## What is needed
When the line containing "Click the WeekOfMonth" appears in the entries below, begin printing there and stop after the line containing "You are a computer-use agent. The height"; print each of those lines exactly and no other line.

START Data to examine

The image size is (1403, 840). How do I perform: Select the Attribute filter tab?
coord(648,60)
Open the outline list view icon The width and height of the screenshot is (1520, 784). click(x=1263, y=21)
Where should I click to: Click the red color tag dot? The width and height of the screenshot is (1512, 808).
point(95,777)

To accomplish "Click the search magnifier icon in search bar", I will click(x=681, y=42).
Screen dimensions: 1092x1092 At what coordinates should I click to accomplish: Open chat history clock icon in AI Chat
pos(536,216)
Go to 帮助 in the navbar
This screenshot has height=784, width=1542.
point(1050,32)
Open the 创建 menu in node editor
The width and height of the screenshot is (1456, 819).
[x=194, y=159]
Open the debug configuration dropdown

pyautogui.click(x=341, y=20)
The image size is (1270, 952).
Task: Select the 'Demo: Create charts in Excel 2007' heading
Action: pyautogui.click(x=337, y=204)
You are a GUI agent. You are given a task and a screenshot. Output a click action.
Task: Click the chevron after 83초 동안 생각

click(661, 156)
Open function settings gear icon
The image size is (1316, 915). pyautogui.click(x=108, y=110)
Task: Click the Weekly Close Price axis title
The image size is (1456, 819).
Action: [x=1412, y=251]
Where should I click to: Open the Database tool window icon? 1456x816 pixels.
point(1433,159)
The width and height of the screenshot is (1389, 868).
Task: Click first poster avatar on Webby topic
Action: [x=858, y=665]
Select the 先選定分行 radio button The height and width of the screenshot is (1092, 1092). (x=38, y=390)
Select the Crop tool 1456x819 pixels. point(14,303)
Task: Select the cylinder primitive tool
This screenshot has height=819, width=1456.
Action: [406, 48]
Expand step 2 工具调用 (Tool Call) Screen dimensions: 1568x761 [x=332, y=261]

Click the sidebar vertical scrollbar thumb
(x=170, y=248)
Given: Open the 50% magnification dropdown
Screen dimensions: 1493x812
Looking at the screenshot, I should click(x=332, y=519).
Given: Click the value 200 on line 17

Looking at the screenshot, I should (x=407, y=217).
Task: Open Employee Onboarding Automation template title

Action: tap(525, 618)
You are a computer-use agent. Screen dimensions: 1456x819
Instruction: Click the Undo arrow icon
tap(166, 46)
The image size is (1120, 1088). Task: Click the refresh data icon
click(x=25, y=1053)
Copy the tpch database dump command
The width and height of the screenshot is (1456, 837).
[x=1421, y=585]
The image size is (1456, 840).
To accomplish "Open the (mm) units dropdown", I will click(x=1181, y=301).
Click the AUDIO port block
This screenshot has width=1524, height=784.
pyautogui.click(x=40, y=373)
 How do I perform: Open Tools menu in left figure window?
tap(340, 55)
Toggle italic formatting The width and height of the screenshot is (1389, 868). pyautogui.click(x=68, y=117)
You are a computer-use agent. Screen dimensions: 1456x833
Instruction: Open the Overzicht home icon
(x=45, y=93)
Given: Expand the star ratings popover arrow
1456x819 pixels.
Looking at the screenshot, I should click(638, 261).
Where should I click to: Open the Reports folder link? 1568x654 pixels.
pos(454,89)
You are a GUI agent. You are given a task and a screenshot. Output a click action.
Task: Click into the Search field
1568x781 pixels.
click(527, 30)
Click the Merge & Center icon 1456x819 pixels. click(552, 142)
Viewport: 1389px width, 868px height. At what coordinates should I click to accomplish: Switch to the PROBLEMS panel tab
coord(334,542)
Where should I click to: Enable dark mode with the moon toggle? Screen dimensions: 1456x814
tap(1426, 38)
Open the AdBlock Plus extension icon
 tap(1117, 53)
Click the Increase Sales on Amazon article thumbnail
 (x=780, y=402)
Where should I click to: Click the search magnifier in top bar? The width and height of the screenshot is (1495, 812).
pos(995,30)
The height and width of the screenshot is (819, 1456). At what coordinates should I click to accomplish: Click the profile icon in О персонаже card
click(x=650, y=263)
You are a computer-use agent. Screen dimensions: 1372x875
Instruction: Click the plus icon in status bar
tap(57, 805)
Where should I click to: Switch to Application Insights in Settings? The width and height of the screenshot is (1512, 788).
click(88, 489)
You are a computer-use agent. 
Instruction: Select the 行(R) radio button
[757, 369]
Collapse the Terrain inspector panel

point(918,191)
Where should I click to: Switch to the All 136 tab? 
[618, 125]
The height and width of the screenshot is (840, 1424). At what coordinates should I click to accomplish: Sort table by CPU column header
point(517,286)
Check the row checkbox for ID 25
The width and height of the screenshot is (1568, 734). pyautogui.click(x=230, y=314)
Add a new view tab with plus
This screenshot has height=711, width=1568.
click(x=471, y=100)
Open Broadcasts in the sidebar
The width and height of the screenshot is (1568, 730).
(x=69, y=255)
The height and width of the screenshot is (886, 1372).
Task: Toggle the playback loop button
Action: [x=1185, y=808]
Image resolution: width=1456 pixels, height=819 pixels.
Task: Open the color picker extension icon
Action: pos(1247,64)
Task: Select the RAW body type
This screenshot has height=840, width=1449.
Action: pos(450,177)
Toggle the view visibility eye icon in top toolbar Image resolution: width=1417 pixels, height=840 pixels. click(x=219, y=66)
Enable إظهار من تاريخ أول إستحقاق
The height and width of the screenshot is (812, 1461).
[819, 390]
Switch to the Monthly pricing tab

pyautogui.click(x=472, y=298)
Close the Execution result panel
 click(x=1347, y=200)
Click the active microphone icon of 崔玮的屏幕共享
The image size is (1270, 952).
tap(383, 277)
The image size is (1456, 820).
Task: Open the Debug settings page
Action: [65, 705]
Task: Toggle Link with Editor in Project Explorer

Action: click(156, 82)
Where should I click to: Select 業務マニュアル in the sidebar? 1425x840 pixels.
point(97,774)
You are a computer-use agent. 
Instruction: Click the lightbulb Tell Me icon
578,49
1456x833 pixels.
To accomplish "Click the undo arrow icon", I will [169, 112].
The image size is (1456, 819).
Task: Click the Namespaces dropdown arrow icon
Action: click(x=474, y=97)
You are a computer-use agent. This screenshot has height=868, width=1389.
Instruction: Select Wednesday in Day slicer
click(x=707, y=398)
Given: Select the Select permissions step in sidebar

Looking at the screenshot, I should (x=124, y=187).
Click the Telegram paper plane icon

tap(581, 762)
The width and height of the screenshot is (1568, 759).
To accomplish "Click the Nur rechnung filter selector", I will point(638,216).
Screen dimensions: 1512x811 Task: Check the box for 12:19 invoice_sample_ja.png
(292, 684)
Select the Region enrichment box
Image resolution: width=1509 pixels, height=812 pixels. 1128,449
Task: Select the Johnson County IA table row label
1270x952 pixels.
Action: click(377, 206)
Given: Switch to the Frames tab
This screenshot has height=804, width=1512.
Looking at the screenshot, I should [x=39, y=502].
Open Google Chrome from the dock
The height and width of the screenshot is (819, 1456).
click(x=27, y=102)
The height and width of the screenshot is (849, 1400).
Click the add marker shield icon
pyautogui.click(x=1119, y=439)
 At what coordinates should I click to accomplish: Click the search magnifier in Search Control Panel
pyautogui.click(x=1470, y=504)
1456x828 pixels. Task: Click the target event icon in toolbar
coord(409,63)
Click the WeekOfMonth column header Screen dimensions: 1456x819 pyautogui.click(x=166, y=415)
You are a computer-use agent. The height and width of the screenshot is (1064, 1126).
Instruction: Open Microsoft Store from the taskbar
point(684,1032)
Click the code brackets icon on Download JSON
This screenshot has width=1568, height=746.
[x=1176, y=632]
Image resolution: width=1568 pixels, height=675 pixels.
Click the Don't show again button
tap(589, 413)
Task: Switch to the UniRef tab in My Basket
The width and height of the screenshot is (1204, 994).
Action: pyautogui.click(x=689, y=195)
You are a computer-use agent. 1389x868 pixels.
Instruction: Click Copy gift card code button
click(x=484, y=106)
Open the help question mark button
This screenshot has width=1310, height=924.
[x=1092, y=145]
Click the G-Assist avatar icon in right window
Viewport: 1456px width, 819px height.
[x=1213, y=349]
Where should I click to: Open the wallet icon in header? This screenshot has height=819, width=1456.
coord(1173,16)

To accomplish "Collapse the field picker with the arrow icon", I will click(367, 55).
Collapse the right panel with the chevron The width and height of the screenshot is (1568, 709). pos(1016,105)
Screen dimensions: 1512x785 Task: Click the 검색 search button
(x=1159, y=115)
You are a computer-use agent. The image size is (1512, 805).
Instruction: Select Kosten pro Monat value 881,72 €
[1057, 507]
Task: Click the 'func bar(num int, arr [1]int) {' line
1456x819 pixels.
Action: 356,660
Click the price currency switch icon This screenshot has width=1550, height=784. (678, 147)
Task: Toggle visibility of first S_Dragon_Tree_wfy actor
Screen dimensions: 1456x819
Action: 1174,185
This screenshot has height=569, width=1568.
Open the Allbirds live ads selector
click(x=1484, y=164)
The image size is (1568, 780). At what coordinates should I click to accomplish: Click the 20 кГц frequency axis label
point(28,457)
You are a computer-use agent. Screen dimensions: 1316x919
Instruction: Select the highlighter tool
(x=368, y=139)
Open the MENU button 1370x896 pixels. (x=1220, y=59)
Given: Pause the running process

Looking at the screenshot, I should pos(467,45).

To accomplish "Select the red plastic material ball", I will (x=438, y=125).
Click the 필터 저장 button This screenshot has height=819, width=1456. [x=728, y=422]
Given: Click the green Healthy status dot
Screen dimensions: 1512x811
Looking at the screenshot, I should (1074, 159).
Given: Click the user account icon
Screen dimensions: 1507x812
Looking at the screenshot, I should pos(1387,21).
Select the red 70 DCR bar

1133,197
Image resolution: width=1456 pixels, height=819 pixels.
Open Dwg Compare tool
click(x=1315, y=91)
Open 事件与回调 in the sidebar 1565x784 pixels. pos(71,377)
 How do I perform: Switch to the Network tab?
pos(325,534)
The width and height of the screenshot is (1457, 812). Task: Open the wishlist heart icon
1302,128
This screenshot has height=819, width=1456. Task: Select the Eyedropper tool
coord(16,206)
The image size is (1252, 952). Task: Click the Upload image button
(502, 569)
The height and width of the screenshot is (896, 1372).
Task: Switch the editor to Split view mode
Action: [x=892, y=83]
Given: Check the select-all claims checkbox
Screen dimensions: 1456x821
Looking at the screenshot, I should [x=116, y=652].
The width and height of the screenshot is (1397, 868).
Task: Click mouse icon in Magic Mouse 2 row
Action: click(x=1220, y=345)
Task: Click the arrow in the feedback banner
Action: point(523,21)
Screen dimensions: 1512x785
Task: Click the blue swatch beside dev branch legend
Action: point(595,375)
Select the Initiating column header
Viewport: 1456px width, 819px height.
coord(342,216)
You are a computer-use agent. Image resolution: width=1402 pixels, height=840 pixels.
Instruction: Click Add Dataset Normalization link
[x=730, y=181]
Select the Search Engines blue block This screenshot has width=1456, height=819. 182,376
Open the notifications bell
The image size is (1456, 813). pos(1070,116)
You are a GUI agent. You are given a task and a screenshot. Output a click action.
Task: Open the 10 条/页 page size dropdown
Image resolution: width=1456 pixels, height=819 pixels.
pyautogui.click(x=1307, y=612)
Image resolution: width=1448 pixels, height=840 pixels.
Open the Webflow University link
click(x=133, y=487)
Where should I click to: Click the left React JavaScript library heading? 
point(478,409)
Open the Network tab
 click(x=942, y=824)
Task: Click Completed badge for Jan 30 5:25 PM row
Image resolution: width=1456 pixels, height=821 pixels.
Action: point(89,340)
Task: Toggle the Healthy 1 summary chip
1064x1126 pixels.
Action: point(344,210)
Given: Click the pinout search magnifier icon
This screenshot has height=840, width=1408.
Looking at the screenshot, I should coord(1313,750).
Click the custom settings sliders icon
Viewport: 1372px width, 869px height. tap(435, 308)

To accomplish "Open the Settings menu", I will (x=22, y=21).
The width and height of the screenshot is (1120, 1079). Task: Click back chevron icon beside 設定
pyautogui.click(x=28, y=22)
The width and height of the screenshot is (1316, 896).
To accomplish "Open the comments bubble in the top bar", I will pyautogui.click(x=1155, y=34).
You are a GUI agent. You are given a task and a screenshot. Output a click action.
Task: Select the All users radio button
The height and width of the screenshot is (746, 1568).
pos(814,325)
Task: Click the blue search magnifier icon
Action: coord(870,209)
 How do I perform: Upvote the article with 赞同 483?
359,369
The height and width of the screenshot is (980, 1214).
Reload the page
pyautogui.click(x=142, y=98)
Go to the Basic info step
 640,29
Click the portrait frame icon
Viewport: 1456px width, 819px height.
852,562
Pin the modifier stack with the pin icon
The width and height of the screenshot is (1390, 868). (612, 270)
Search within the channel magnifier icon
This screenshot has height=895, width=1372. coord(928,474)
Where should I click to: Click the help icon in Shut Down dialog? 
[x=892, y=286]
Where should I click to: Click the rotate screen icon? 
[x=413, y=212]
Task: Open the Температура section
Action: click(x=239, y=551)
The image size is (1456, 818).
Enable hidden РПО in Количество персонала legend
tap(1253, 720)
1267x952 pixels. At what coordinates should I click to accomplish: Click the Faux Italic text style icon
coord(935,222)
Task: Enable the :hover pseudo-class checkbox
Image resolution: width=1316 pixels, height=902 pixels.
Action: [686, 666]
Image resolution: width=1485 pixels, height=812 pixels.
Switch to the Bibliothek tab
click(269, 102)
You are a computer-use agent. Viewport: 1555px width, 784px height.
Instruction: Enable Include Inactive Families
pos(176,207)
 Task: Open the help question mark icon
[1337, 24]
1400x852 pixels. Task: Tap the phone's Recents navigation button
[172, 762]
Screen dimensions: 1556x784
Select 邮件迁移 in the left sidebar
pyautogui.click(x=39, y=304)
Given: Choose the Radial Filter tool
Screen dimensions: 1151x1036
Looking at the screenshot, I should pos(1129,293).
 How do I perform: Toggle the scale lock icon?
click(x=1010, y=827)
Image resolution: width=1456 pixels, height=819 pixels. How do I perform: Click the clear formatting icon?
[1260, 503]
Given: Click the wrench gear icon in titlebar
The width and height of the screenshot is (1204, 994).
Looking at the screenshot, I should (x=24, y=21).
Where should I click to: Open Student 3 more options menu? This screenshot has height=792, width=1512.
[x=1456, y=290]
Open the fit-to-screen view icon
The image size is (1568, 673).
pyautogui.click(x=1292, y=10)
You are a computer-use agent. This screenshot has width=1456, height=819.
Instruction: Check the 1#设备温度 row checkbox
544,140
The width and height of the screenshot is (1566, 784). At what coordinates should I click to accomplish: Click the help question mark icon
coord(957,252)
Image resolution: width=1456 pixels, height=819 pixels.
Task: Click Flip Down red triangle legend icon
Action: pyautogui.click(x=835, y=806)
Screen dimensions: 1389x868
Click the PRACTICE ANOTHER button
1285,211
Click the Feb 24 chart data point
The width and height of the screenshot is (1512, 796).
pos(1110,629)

END Data to examine

## Written solution
Click the WeekOfMonth column header Screen dimensions: 1456x819 pyautogui.click(x=166, y=415)
You are a computer-use agent. The height and width of the screenshot is (1064, 1126).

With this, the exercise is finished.